# Mini or FS?



## edouble101 (Dec 9, 2010)

Considering an HLCD setup in a 2012 Chevy Traverse. What do you think would be better the mini or full size Eric Stevens HLCD's?


----------



## Horsemanwill (Jun 1, 2008)

what's under the dash?


----------



## Eric Stevens (Dec 29, 2007)

full size due to the size of the console.


----------



## Lyferxb9s (Dec 26, 2012)

Be prepared to hate that vehicle if you modify the factory stereo if you have the small 4cyl. Take out the Active Noise Cancelation and it's miserable to drive.


----------



## edouble101 (Dec 9, 2010)

Horsemanwill said:


> what's under the dash?


I didn't buy the vehicle yet. Pretty sure this is what I will be buying though.



Eric Stevens said:


> full size due to the size of the console.


I was hoping the mini would work for the added top end response. I was thinking the full size would be ideal to to te center console size.



Lyferxb9s said:


> Be prepared to hate that vehicle if you modify the factory stereo if you have the small 4cyl. Take out the Active Noise Cancelation and it's miserable to drive.


I am looking at the V6. I'll have to look into this.


----------



## Eric Stevens (Dec 29, 2007)

The reflections off the center console will take away far more than the added air on the top will add to your audio enjoyment. If you like a lot of sparkle and air there are many ways to achieve it.


----------



## edouble101 (Dec 9, 2010)

Eric Stevens said:


> The reflections off the center console will take away far more than the added air on the top will add to your audio enjoyment. *If you like a lot of sparkle and air there are many ways to achieve it.*


What do you recommend? I am not apposed to adding a tweeter, I do not know which one though.


----------



## Eric Stevens (Dec 29, 2007)

You can add a super tweeter but it cant be a typical direct radiator dome. It needs to be something like the a Fostex super tweeter. There are others out there but this will give you an idea of whats needed.

> STORED DATA:

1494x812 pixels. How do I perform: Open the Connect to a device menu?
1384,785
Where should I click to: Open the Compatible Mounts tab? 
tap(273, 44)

> STATED EXERCISE 1:
Answer these questions about the HLCD forum thread:
(a) Which vehicle is edouble101 considering for the HLCD setup?
(b) Which engine is edouble101 looking at?
(c) What does Eric Stevens name as an example of the kind of super tweeter needed?
> STATED EXERCISE 2: Reproduce word for word the stretch of the HLCD forum thread from "I didn't buy" through "center console size.".
Work only from the HLCD forum thread, not from the material.

> EXERCISE SOLUTION 1:
(a) A 2012 Chevy Traverse.
(b) The V6.
(c) A Fostex super tweeter.

> EXERCISE SOLUTION 2:
I didn't buy the vehicle yet. Pretty sure this is what I will be buying though.



Eric Stevens said:


> full size due to the size of the console.


I was hoping the mini would work for the added top end response. I was thinking the full size would be ideal to to te center console size.